21 members of the Dallas Police Department have returned to duty from the War on Terror. (Photo: Dallas PD)

Story here...

Story below:


Texas Police Help War Vets Return to Duty

The Dallas Morning News

DALLAS – One morning, a 911 call came in to Austin police. Two men were fighting, and the caller said one flashed a knife.

Among the officers dispatched was Wayne Williamson, who had returned the year before from military duty in Iraq. He and other officers soon found themselves chasing one of the men toward a crowded shopping center.

“Austin police. Stop or I’ll shoot!” Officer Williamson yelled several times, even though he never saw a knife nor had reason to believe the man was about to hurt anyone.

Before the man was caught, Officer Williamson fired three shots at him.
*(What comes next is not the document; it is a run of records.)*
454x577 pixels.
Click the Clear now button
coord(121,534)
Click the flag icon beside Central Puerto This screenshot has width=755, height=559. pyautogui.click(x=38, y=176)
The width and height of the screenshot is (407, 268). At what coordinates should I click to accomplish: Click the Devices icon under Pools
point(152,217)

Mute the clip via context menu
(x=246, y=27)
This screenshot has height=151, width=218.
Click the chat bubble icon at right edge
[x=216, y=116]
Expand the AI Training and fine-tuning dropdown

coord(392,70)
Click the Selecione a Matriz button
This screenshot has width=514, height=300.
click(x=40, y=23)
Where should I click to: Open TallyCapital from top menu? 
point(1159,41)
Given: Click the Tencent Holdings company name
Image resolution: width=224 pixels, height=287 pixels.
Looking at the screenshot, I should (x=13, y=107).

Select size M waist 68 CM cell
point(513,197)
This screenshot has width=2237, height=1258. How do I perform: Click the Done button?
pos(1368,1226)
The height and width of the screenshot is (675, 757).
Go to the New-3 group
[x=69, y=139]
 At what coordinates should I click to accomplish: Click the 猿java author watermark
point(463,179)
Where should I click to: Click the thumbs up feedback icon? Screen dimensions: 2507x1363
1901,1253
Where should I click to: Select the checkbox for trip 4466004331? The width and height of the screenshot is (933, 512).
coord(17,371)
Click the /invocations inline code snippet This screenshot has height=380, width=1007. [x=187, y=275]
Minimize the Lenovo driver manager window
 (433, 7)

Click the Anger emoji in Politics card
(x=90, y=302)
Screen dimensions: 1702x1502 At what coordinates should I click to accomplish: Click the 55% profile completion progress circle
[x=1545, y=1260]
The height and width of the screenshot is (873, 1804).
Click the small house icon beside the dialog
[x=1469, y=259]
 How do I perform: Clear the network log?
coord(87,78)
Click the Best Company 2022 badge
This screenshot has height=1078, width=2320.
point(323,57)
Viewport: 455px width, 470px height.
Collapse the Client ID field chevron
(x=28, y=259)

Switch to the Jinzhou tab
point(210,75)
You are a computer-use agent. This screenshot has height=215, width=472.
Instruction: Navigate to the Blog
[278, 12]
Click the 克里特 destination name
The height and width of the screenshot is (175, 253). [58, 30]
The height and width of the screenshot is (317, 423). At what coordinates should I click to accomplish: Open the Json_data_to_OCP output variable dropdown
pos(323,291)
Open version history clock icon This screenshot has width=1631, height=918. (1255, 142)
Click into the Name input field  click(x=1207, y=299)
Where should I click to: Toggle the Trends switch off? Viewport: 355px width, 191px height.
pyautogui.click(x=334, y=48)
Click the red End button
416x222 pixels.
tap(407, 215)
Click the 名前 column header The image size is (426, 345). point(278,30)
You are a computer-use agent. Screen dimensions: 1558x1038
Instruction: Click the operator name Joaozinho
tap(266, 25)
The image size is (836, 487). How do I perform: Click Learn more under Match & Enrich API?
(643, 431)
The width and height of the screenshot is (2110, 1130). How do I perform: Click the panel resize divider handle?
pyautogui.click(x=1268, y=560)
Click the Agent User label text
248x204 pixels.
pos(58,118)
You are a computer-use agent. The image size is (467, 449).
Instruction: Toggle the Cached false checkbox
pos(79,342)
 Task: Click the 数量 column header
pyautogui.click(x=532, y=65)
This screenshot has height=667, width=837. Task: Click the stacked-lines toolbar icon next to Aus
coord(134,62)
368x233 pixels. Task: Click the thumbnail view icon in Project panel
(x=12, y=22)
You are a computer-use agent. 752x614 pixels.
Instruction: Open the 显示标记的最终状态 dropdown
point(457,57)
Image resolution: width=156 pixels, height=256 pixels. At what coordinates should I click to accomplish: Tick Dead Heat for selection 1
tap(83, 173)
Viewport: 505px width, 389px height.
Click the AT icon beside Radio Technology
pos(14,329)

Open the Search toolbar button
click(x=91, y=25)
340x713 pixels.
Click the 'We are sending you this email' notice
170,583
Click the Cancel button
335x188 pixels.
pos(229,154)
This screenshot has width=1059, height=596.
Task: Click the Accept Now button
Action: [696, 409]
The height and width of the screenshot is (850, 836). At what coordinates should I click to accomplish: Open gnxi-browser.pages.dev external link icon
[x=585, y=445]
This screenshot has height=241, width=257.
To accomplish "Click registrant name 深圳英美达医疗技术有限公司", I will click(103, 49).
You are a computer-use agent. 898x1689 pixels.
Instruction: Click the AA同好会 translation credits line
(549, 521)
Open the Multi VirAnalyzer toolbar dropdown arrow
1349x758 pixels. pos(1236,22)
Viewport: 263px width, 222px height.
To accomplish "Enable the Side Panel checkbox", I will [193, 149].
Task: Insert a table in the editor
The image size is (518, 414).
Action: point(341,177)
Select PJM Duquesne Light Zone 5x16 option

One bullet pierced a van carrying a 14-year-old and a baby. No one was hurt, but the March 14 incident cost Officer Williamson his job.

Afterward, he and his attorney said his time in the war zone may have clouded his judgment.

Most reservists and guardsmen who return from the Middle East readjust from the Humvee to the Crown Victoria with little problem. But a few have come back to police work in Texas and other states only to use tactics more suited to a combat zone than a city patrol beat.

In one case, during a narcotics operation in Los Angeles County, a deputy explained his decision to shoot in military terms—as “laying down cover fire.”

Some law enforcement agencies have begun to look harder at how they help soldiers make the transition back to police work. The International Association of Chiefs of Police is developing a national strategy to address the concern.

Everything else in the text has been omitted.